━━━ EXERCISE MATERIAL
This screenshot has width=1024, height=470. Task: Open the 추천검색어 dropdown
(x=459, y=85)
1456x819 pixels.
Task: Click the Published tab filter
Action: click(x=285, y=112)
━━━━━━
**GIVEN EXERCISE**
Copy the data above line for line, keeping every character unchanged.

**CORRECT RESULT**
This screenshot has width=1024, height=470. Task: Open the 추천검색어 dropdown
(x=459, y=85)
1456x819 pixels.
Task: Click the Published tab filter
Action: click(x=285, y=112)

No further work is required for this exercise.